Also, Kickstarter is a terrible model for something like this. Kickstarter is
for funding a single creative project. People are giving money to someone they
trust to be able to execute a project, for that specific project. A gTLD needs
to be run, constantly, for the forseeable future; and thus needs to be a real
business, with real investment, not a one-shot project like Kickstarter is
designed to fund.

------
opendomain
Getting a TLD up and running would cost a LOT more than $200k - you have to
create a SRS registrar, billing, email systems, security, Who Is, etc.

You may be able to subcontract these to SrsPlus (like I do) or OpenSRS, but
you would still have to go through $50k bond and testing.

I have been thinking of this for quite some time and have some great ideas of
how a dot JS should work. Please contact me Ric @ my account dot org

------
david_shaw
Not totally sure how the fundraising process for a TLD works. Can you buy
whatever TLD you want? Can I get david.shaw?
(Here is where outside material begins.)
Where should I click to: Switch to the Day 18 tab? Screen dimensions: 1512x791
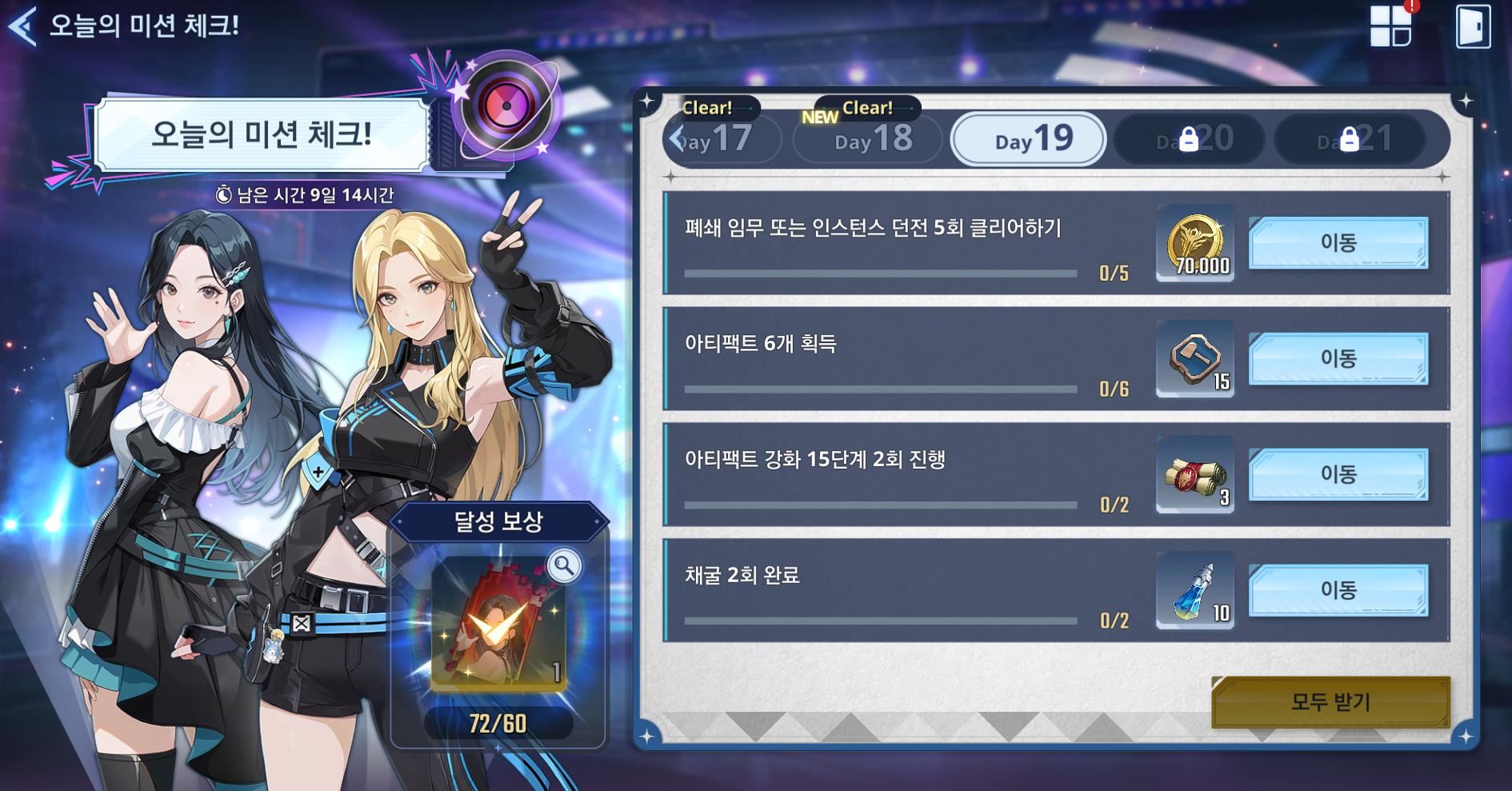869,140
That would be awesome.

The problem is that even if you get 'jsfounder' status with your donation,
there's no guarantee you'll actually _get_ anything other than your name on a
petition.

It's a cool idea, and I support lots and lots of TLDs (as they allow creative
domain names other than .com et al), but this seems like it might be a sneaky
way to raise some capital without having to do anything.

edit: furthermore, do these passionate individuals plan to _not_ organize the
petition if they aren't funded?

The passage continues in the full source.